Data to examine

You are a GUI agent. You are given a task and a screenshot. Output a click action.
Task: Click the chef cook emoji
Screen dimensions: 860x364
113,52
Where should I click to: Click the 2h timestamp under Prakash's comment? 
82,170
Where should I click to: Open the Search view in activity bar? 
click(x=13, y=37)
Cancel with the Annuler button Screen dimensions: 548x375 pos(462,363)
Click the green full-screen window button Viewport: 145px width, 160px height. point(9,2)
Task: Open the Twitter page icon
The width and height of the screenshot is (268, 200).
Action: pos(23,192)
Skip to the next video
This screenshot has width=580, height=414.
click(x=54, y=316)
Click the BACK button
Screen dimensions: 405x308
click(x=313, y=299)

--

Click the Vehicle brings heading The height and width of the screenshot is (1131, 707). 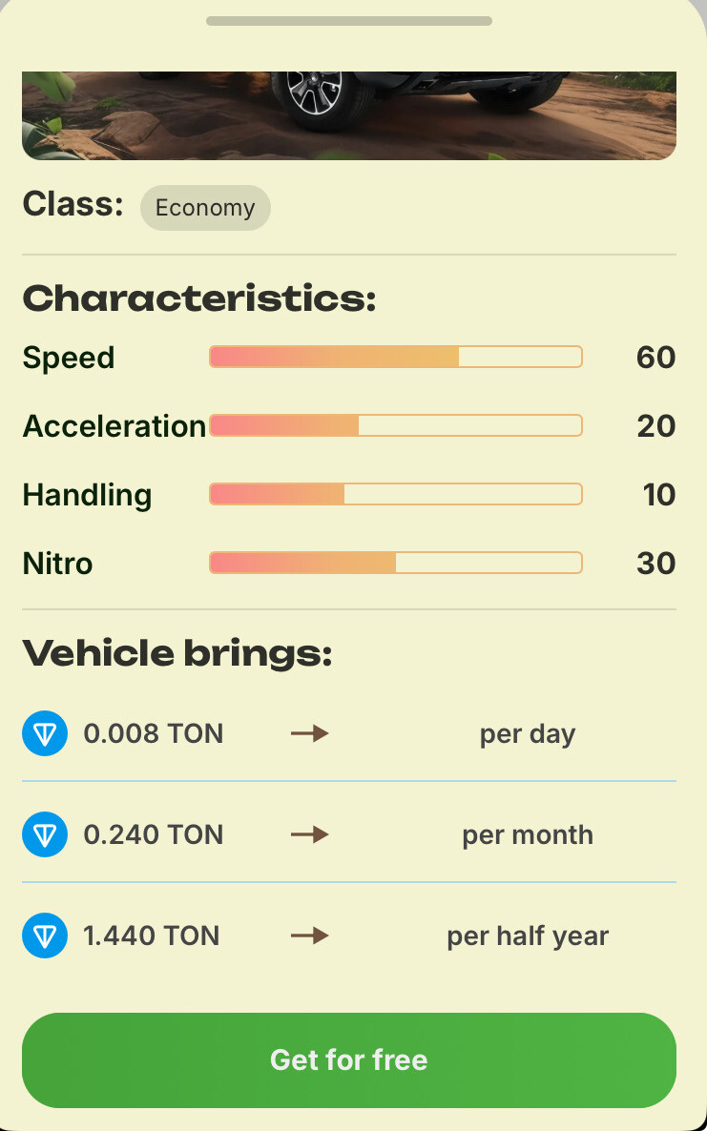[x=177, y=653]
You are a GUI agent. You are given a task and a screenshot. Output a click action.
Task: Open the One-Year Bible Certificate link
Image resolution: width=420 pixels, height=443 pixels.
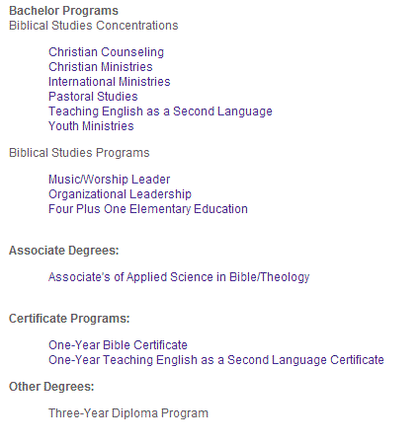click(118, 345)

--

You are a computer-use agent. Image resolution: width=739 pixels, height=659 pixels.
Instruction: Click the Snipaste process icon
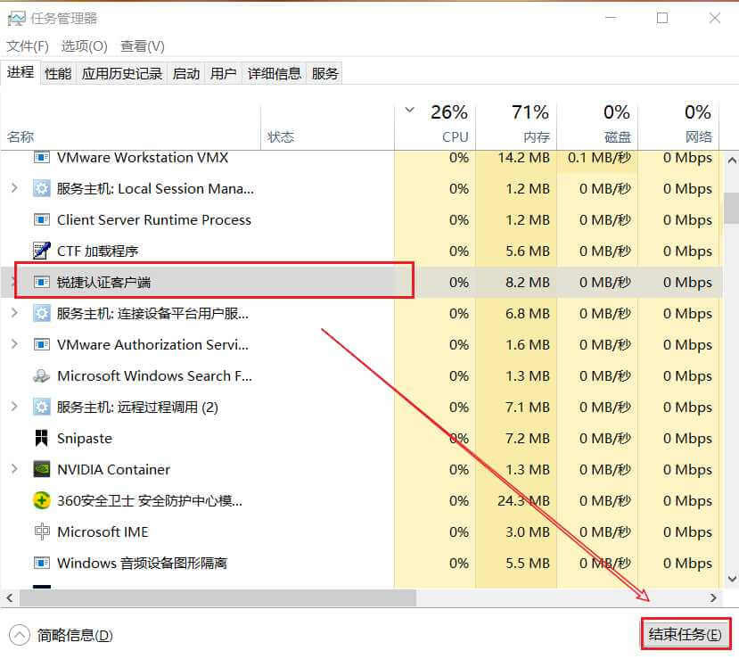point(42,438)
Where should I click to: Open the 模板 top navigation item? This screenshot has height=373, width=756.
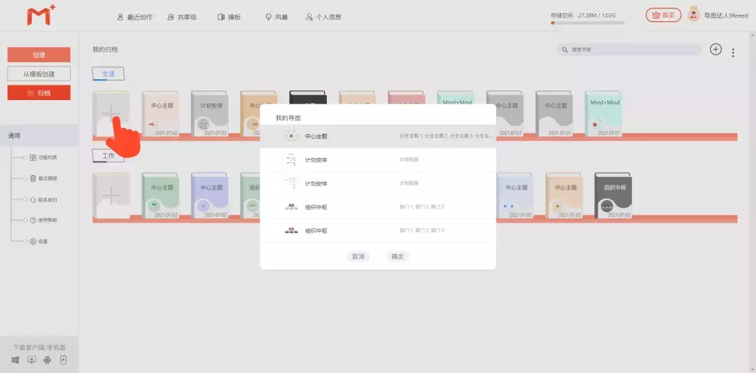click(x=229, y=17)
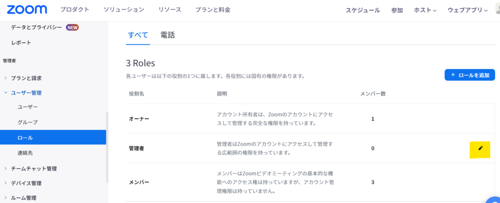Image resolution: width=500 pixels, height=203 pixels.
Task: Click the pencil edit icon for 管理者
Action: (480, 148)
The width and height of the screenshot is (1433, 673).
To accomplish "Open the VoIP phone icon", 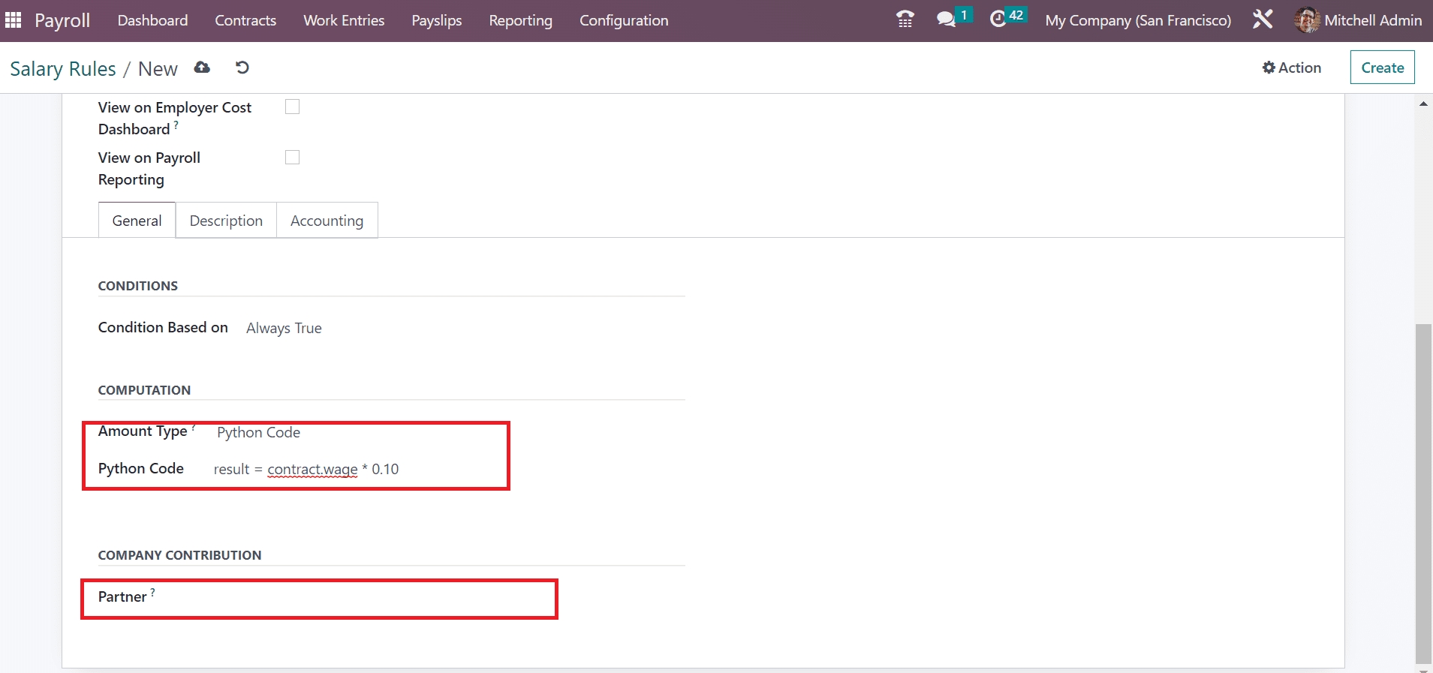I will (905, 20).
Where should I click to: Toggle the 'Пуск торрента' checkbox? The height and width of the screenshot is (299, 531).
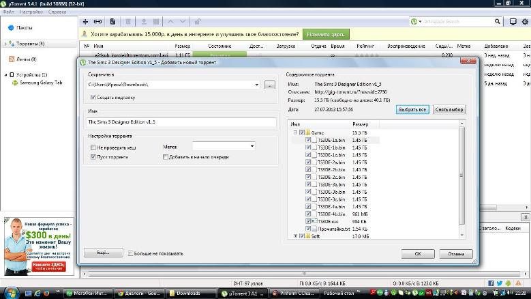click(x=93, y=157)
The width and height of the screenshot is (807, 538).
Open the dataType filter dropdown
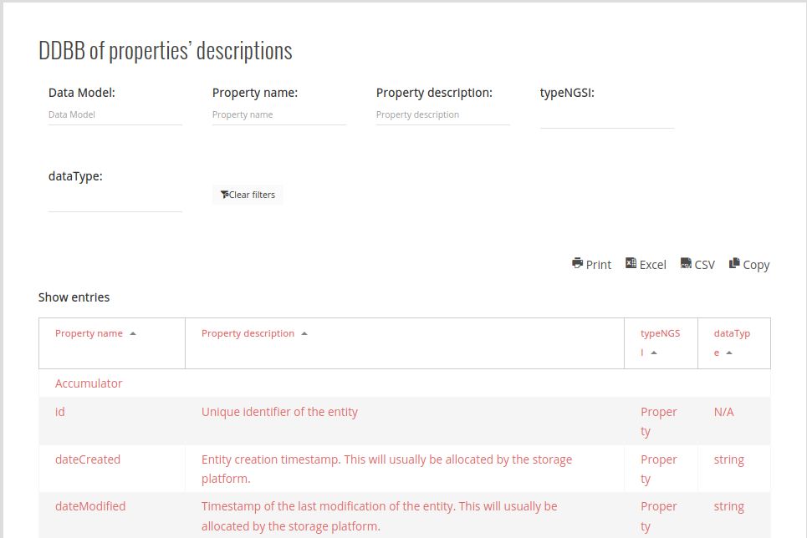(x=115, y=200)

Directions
Retype exactly the lines of the data above that fall between the line with "Click the green" and the line with "Click the BACK button", inclusive, and add nothing.

Answer for the task
Click the green full-screen window button Viewport: 145px width, 160px height. point(9,2)
Task: Open the Twitter page icon
The width and height of the screenshot is (268, 200).
Action: pos(23,192)
Skip to the next video
This screenshot has width=580, height=414.
click(x=54, y=316)
Click the BACK button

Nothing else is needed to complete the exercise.